Firefox 87 can be downloaded for Windows, macOS and Linux from Mozilla’s site. Because Firefox updates in the background, most users can relaunch the browser to install the latest version. To manually update on Windows, pull up the menu under the three horizontal bars at the upper right, then click the help icon (the question mark within a circle). Choose “About Firefox.” (On macOS, “About Firefox” can be found under the “Firefox” menu.) The resulting page or pop-up shows that the browser is already up to date or displays the refresh process.

Mozilla upgrades Firefox every four weeks; the last refresh was on Feb. 23.

Stand-in scripts mitigate anti-tracking problems

“SmartBlock” is easily the most significant addition to Firefox 87.

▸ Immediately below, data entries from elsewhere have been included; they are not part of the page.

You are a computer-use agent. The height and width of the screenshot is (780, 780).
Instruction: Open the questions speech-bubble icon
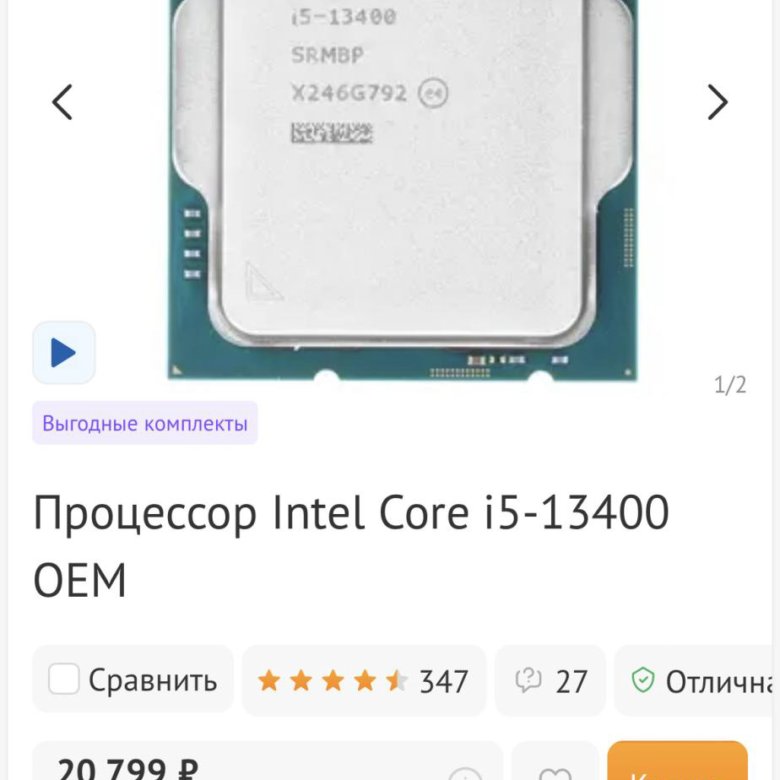(x=528, y=680)
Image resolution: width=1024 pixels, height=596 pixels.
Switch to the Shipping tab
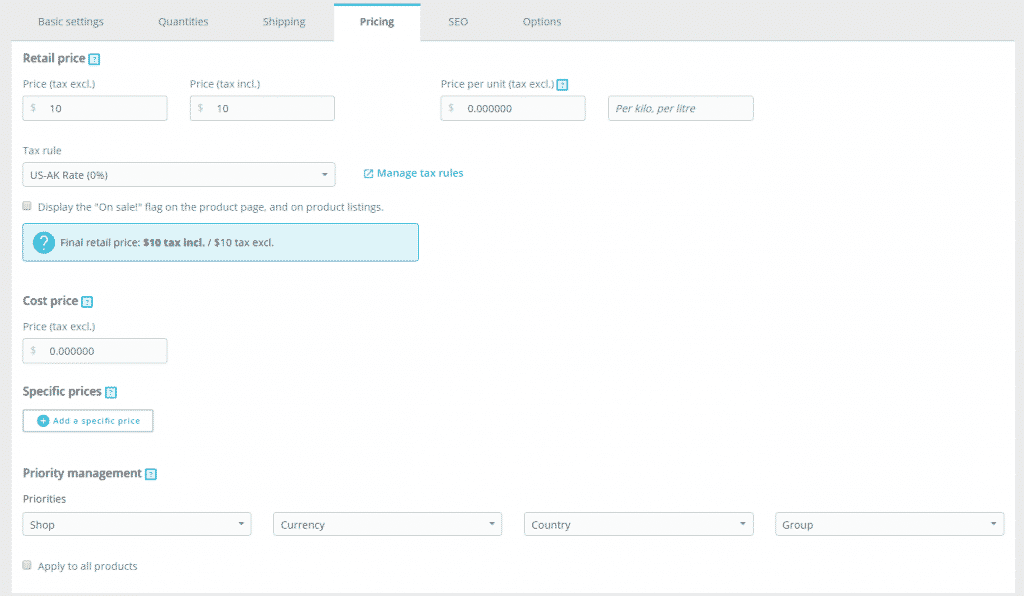284,20
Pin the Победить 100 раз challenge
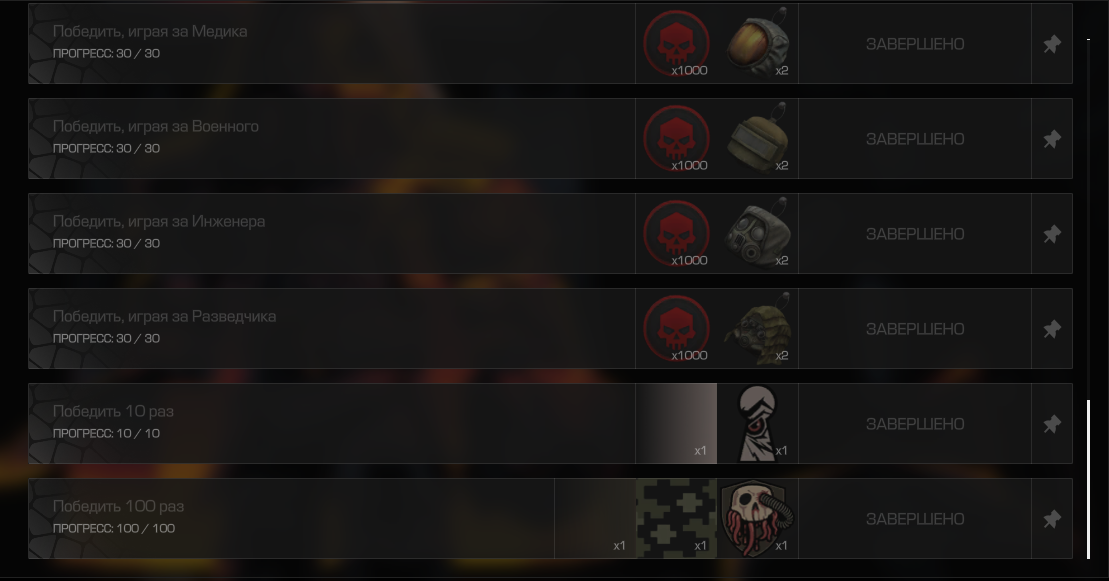 1052,519
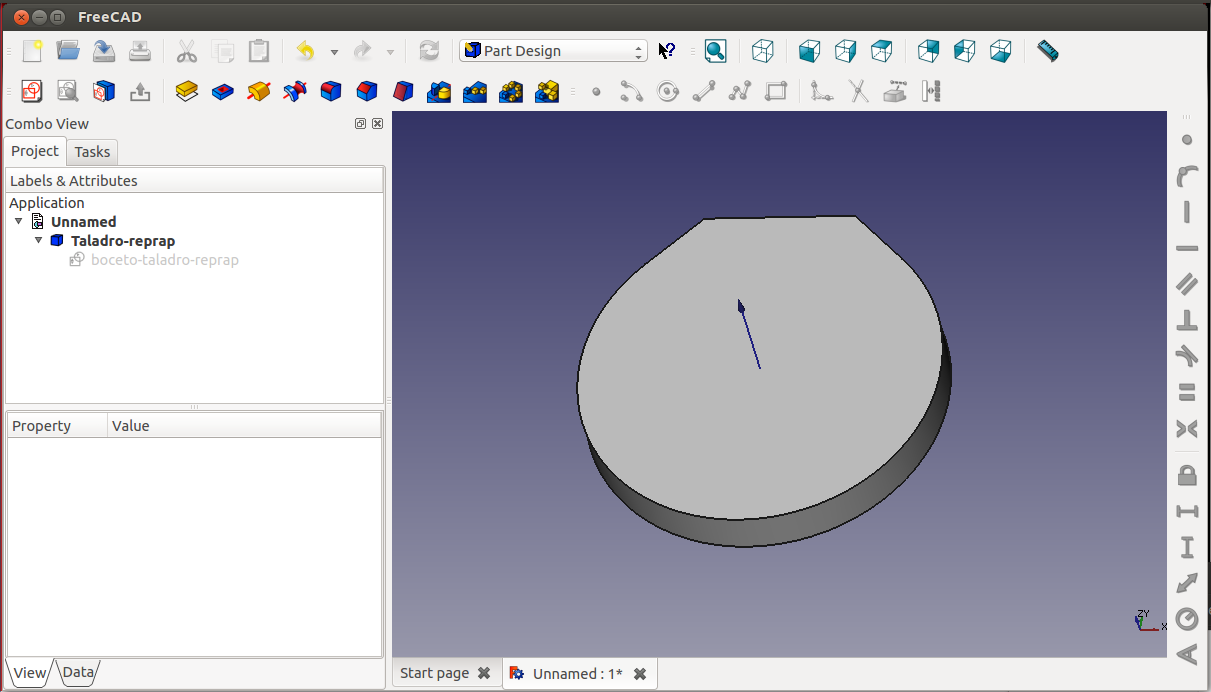Click the Pad tool icon

pyautogui.click(x=186, y=92)
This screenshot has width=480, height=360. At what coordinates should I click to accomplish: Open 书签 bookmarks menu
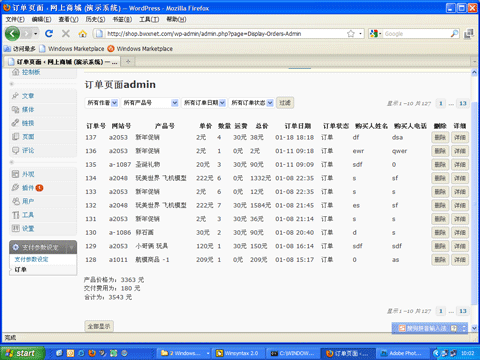point(122,19)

“Introducing a policy that outright blocks trackers on the web inevitably risks blocking components that are essential for some websites to function properly,” Thomas Wisniewski, web compatibility engineer, said in a March 22 post to the Mozilla security blog. “This can result in images not appearing, features not working, poor performance, or even the entire page not loading at all.”

Mozilla has been clear about the trade-offs made when anti-tracking defenses are dialed up to 11: The company has regularly warned users that setting Firefox’s Enhanced Tracking Protection to “Strict,” the most aggressive option, “may cause some websites to not display content or work correctly.”

SmartBlock looks to address this downside by sliding dummy scripts into sites to replace those blocked by the tracking defenses. Those scripts, Wisniewski contended “behave just enough like the original ones to make sure that the website works properly.” The stand-in scripts thus let the previously-broken sites load properly — blocked scripts sometimes make websites pause or slow rendering — and function as they would if they’d not been touched.

These doppelgängers, Wisniewski continued, are bundled with Firefox — they’re not loaded from a third-party source, in other words — and, of course, don’t behave exactly like the barred scripts, in that they certainly don’t track the user from site to site across the web.

SmartBlock will be a multi-edition project for Mozilla, according to Wisniewski. Firefox 87, he said, includes stand-ins for “a number of common scripts classified as trackers on the Disconnect Tracking Protection List,” referring to the source Mozilla uses to identify trackers. Those in version 87 “are just the start” with more to be provided “in upcoming versions of Firefox,” Wisniewski concluded.

The new feature is enabled when the user enters Firefox’s Private Browsing mode and when Enhanced Tracking Protection is set to “Strict.”

Stripping referrers

Also new to Firefox 87, Mozilla switched to a default policy that strips out potential tracking information from the referrer, the location at which the browser was just prior to the current site or page.

Absent instructions, a browser will typically tell the destination server where it was last at, in essence where it came from. Firefox 87 now trims this URL from its full path to the domain only, thus removing a large amount of the granularity trackers might provide, say, advertisers about what a user’s browser last rendered.

“Firefox will apply the new default Referrer Policy to all navigational requests, redirected requests, and subresource (image, style, script) requests, thereby providing a significantly more private browsing experience,” said Dimi Lee and Christoph Kerschbaumer, software development engineer and Firefox security infrastructure engineering manager, respectively, in a March 23 post to the Mozilla security blog.

Elsewhere in Firefox 87, Mozilla added tick marks to the scrollbar to denote instances of an executed “Find in This Page” command. The marks, however, are very faint and while not distracting are hard to see at anything close to a glance. Firefox also now supports the macOS native screen reader, VoiceOver.

The next version, Firefox 88, will be released April 20.